* begin Supplied text *

We’re here to dive the Cornelia B Windiate or – as our director has brilliantly termed it – “The Ghost Ship of Thunder Bay”.
This does mean hanging around in the aforementioned 4°C for very long periods to get all the filming done.
And so, just out of interest, I thought I’d mention what I’m wearing to stay toasty. First layer: my lucky pants (obviously, all divers have lucky pants). Second layer: Montane silk longjohns and long-sleeved vest. Third layer: a Thermulation heated vest.
Imagine, if you will, halfway through a dive someone walks up behind you and wraps you in a warm, fluffy towel straight off a piping hot towel rail. Well, that’s what this vest is like.
The first time I turned it on during a dive, I made such extravagant noises of approval that my buddy thought a humpback was in full song nearby. As we were in Vobster at the time this would have been unexpected.
Fourth layer: a Halo undersuit. Fifth layer: an O’Three drysuit. All topped off with a 7mm hood and mittens.
All of this means, of course, that you can’t actually move, bend any portion of your body, or do anything at all with your hands, but at least you’re warm (bordering on hot).
All you can do is swivel your eyes and waggle your fins, but that seems to get me round the wreck just fine.

WHY GO TO ALL THIS TROUBLE Well, the Windiate just might be one of the best-preserved wrecks on Earth.
Lying in 60m of frigid lake water, she sank perfectly upright in a terrible storm in 1875 in Thunder Bay.
No trace of her crew was ever found, and all manner of riddles remain about just what happened to the vessel.
Why was she so pristine as she sank Why did she settle so perfectly upright What happened to her crew
Why was she found in Lake Huron, when she was thought to have sunk in Lake Michigan
And why, as historical records indicate, did she set out into the teeth of the November storms so heavily overloaded and with such an inexperienced crew
Here is a vessel that basically committed suicide, and now lies as a silent monument to the folly of pursuing profit over people.

WE’RE HERE TO TRY TO ANSWER some of those questions for the upcoming television series, and as I type these words I’ve just returned from our first dive.
I must say that all the hassle, all the thermal protection, all the palaver of visiting Cornelia B Windiate in her watery grave became instantly worthwhile the first moment the wreck materialised before me.
Some things require that little bit of extra work, that little bit of extra grit and determination, but pay off spectacularly once you reach journey’s end – surely a fitting mantra for British divers and diving.

* end Supplied text *
* begin Records supplied *

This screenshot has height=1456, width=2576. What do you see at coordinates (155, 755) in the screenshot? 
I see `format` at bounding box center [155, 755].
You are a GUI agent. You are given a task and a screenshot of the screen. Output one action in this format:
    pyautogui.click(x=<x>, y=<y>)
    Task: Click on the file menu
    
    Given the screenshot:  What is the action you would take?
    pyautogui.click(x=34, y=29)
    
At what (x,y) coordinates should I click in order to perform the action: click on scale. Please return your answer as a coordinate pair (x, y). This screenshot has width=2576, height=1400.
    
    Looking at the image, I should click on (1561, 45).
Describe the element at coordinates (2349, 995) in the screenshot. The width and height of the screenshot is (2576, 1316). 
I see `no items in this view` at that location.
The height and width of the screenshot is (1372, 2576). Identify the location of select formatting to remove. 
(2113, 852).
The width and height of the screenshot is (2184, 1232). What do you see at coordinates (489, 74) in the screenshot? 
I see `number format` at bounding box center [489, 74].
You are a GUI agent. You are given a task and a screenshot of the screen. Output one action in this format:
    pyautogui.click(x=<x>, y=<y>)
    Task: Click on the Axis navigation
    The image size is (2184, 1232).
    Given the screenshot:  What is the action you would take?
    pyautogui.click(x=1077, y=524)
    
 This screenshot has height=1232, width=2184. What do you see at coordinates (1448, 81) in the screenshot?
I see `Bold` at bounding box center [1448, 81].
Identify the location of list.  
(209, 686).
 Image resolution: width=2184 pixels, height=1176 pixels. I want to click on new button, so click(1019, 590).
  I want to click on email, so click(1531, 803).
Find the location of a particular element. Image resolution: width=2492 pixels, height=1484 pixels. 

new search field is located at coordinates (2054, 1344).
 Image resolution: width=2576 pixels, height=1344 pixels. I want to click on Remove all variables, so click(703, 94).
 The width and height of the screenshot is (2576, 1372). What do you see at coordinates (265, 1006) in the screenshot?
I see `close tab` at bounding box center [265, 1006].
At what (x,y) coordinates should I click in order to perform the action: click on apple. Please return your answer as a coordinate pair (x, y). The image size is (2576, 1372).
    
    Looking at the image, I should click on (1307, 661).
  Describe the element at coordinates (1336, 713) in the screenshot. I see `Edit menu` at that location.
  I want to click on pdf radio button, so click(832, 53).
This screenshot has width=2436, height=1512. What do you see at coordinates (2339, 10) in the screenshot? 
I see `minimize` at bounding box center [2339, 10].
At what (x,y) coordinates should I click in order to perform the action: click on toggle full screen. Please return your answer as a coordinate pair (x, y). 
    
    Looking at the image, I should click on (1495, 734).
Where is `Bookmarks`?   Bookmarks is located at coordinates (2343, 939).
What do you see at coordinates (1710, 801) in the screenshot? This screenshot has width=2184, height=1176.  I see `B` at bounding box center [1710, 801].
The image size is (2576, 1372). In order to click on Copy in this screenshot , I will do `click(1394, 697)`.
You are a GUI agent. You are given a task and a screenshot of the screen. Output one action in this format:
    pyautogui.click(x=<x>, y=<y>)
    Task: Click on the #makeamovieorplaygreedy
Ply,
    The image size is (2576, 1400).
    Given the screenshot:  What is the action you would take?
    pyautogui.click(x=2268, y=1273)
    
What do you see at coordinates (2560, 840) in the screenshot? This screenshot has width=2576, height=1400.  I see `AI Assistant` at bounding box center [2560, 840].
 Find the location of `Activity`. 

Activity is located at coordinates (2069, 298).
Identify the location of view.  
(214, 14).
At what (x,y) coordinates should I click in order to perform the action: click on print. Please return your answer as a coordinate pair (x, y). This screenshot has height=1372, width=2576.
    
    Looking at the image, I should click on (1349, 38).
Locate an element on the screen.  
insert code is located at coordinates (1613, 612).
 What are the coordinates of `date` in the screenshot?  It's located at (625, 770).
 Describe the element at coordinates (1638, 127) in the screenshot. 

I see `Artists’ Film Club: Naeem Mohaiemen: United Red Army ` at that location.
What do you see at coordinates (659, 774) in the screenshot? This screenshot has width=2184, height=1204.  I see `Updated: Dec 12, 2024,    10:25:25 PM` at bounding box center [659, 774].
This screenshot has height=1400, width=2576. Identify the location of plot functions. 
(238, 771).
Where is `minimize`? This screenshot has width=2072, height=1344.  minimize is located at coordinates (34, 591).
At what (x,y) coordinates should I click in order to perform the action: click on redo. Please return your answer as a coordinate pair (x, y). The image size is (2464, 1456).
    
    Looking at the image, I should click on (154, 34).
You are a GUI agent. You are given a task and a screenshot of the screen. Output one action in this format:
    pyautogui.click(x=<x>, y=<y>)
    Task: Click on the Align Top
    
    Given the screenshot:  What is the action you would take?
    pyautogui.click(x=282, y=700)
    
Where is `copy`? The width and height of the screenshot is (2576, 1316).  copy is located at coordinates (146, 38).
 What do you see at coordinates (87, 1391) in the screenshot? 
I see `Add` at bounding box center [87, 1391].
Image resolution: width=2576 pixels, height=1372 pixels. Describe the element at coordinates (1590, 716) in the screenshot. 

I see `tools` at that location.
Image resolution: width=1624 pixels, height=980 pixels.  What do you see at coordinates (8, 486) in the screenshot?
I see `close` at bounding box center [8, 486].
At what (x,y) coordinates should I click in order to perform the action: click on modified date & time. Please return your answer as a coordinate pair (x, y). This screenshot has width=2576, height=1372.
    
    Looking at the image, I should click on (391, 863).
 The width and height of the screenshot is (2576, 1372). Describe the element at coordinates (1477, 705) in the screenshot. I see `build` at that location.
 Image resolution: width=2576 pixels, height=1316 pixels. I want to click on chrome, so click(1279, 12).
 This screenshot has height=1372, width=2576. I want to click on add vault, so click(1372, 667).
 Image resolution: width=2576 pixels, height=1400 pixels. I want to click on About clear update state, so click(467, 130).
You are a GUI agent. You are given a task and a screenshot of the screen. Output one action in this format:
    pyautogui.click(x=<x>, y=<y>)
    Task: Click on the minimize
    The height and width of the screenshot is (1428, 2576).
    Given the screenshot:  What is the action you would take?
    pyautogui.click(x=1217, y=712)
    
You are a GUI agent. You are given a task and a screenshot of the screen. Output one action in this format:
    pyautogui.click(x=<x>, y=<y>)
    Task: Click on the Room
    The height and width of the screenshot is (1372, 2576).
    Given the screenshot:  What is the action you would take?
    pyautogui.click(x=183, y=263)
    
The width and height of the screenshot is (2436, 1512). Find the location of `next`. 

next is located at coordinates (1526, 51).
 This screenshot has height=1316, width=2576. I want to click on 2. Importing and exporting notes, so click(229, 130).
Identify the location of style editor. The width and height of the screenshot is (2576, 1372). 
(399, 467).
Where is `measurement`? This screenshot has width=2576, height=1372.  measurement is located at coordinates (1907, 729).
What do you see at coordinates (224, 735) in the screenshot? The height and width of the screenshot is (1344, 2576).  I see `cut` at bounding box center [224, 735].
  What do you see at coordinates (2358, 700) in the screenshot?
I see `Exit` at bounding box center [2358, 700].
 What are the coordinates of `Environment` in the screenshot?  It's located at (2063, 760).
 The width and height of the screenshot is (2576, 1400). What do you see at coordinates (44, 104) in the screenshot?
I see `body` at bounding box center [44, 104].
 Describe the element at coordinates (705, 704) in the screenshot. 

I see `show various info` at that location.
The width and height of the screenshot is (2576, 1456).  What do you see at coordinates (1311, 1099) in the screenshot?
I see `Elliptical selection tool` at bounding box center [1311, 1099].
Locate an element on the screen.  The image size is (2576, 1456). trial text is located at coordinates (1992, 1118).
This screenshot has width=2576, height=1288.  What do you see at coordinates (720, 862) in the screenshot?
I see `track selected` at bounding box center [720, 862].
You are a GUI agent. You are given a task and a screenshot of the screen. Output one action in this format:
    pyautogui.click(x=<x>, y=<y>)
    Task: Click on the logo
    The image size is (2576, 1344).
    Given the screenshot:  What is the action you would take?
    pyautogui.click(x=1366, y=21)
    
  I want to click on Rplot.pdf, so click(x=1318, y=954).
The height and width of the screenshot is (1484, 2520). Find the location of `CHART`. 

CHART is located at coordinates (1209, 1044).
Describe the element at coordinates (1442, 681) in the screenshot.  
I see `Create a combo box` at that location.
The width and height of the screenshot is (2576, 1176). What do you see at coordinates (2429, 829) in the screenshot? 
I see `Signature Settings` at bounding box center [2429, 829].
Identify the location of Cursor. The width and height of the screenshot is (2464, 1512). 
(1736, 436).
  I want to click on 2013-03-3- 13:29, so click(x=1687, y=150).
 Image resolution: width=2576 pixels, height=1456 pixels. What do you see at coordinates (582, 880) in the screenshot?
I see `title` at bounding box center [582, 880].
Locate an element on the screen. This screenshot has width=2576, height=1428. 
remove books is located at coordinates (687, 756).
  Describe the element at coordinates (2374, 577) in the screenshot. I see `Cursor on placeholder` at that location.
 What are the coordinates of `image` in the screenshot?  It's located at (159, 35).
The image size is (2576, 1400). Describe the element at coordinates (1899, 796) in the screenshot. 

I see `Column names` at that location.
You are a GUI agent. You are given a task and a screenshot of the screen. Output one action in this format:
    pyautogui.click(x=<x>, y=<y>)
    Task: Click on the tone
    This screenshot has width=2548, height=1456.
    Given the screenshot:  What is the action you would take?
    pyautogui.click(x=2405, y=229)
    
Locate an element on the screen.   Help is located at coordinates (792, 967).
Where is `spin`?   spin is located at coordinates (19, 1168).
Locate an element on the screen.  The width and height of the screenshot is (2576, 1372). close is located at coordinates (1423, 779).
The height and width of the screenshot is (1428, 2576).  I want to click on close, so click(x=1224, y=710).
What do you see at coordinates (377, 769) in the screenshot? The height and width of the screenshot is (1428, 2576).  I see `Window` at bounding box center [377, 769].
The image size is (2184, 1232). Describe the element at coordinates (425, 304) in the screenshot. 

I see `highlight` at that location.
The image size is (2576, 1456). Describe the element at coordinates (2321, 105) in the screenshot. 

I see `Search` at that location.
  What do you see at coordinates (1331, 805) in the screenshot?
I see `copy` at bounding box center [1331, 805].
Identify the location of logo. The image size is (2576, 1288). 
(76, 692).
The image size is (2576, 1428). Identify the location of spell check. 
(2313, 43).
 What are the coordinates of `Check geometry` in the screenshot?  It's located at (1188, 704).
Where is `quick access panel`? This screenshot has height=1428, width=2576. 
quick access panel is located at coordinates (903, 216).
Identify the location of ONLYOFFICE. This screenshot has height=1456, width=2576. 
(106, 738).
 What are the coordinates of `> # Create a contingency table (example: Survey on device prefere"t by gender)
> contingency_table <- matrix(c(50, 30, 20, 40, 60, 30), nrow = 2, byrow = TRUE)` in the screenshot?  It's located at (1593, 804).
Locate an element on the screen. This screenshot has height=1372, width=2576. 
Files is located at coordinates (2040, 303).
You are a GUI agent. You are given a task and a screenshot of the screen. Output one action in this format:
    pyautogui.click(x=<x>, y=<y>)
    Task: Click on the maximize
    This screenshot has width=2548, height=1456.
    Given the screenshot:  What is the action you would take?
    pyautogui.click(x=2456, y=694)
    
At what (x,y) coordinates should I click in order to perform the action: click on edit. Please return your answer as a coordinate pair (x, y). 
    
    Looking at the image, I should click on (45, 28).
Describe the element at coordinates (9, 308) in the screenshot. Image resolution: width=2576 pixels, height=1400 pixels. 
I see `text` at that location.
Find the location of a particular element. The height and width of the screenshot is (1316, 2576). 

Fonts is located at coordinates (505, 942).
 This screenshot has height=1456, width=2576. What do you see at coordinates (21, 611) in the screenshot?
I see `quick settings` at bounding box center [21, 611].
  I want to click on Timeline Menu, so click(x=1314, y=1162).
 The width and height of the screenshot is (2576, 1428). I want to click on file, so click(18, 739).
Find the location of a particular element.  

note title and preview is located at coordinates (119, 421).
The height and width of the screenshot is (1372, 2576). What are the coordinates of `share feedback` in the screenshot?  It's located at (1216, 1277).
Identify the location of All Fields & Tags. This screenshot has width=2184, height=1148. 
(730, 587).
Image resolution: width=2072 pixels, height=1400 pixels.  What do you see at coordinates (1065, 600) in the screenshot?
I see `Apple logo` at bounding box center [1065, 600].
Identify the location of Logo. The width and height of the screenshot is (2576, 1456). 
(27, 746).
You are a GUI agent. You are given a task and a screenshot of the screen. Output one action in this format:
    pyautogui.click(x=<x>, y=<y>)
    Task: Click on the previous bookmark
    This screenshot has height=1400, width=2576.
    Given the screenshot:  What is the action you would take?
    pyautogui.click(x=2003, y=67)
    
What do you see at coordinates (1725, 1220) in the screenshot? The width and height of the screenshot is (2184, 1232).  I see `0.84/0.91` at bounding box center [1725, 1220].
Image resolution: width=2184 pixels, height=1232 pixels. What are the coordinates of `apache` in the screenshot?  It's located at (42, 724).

* end Records supplied *

• What is required
In the Cornelia B Windiate dive text, in what year and in which bay did the ship sink?

• Response to this task
She sank in 1875 in Thunder Bay.